Reproduce the entries below verbatim, beginning with the first line and ending with the line that contains "click(825, 325)", inclusive.

>> Start GIVEN RECORDS

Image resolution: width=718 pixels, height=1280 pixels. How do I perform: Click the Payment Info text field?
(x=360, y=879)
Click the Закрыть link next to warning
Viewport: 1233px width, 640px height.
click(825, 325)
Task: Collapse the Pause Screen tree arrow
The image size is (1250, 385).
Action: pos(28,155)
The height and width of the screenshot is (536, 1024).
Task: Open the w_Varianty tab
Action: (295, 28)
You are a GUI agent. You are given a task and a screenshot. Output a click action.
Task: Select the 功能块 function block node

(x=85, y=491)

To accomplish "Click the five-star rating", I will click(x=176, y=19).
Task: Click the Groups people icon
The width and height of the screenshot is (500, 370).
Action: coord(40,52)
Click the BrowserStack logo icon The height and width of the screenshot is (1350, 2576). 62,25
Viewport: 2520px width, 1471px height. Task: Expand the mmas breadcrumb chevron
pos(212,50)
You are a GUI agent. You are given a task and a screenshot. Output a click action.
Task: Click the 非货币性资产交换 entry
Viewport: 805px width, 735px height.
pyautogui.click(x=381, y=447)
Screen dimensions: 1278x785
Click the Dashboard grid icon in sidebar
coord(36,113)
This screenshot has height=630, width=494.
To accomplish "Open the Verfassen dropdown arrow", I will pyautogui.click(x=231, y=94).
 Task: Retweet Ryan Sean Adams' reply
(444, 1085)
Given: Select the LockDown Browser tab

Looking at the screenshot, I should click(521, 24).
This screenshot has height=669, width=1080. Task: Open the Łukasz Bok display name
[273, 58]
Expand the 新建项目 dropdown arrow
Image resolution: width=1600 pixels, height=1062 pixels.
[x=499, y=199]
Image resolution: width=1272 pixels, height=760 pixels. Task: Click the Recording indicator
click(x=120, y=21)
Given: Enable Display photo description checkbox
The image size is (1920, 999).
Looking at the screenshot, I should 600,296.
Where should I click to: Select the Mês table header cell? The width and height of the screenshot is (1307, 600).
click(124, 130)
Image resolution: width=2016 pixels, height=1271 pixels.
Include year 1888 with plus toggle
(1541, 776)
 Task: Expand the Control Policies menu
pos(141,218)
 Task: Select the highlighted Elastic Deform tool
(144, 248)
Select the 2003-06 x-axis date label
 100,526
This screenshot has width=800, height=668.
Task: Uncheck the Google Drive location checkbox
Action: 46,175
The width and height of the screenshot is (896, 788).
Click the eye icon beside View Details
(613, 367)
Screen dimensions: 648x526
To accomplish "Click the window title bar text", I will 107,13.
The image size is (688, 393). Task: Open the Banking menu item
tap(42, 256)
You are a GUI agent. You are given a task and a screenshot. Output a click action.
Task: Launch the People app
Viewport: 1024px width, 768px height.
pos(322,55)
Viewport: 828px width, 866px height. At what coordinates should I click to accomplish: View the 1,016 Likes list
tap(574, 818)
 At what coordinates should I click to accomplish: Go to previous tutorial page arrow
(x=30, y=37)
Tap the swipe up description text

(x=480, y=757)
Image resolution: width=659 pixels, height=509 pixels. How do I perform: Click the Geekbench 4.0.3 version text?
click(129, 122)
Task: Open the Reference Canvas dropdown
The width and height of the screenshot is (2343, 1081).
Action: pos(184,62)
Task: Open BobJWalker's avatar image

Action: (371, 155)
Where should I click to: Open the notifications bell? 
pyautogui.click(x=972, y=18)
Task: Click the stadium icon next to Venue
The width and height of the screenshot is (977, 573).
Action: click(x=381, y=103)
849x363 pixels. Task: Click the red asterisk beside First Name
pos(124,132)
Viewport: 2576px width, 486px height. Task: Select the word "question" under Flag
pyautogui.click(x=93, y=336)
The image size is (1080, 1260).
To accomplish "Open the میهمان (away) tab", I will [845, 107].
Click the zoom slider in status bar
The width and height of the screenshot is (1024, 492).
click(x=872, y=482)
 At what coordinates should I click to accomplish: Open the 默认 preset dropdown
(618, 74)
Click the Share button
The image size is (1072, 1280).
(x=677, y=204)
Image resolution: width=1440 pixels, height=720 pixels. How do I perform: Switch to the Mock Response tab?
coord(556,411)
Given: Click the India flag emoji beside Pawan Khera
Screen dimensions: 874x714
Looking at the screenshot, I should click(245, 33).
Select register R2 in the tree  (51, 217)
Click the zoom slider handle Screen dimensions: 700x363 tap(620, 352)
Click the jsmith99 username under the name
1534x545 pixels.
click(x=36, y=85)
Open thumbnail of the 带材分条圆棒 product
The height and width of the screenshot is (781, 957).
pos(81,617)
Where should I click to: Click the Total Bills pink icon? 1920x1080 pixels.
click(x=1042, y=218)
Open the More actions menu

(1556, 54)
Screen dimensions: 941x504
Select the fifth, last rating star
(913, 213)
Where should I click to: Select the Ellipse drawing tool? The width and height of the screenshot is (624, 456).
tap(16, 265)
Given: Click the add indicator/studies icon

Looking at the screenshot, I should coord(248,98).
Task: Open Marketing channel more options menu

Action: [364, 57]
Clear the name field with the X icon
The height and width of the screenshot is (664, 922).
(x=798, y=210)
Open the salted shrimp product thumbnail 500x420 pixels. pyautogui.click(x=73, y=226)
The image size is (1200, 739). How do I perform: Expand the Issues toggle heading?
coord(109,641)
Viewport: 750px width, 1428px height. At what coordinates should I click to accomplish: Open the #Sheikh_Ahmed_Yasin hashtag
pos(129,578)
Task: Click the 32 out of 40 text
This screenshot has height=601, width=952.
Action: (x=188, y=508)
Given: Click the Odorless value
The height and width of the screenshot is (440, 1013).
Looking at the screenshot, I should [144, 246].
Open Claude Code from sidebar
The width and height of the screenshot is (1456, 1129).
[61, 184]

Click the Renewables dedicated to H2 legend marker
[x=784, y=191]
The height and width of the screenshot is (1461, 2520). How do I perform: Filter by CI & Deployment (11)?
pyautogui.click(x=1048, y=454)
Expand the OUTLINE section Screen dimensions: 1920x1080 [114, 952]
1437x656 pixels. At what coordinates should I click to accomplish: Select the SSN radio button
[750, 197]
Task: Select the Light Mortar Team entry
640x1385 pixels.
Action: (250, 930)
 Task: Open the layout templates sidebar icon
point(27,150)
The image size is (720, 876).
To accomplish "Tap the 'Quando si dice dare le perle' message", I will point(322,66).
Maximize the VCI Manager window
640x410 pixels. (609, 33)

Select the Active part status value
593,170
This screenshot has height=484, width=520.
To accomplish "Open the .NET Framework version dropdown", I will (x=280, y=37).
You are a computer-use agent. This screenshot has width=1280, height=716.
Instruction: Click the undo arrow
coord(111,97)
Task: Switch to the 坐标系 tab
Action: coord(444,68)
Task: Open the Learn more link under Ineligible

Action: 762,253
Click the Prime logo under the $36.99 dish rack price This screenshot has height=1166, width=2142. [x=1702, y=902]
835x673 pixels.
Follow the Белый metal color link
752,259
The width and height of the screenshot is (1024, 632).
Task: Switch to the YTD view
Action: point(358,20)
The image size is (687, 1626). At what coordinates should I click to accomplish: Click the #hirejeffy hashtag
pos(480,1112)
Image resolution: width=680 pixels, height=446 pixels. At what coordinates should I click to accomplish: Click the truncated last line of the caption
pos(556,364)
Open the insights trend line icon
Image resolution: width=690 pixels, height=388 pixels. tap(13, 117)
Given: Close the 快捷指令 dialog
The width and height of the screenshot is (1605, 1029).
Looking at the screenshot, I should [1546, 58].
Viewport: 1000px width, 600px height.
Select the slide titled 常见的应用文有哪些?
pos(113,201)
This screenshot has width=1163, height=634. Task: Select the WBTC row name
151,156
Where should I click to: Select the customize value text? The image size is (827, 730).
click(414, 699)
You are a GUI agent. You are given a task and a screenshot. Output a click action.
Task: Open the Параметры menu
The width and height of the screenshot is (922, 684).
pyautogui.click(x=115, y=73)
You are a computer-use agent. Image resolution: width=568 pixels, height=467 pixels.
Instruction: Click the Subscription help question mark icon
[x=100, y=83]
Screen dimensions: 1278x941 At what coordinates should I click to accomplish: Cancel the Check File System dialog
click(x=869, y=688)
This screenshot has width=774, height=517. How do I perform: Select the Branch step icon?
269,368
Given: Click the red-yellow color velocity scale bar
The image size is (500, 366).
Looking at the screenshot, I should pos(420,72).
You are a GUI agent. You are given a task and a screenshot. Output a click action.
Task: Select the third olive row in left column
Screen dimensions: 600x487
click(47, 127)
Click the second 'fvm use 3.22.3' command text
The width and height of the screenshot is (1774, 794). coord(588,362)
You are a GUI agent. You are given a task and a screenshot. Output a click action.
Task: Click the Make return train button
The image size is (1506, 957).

>> End GIVEN RECORDS

**RESPONSE FOR THIS EXERCISE:**
Image resolution: width=718 pixels, height=1280 pixels. How do I perform: Click the Payment Info text field?
(x=360, y=879)
Click the Закрыть link next to warning
Viewport: 1233px width, 640px height.
click(825, 325)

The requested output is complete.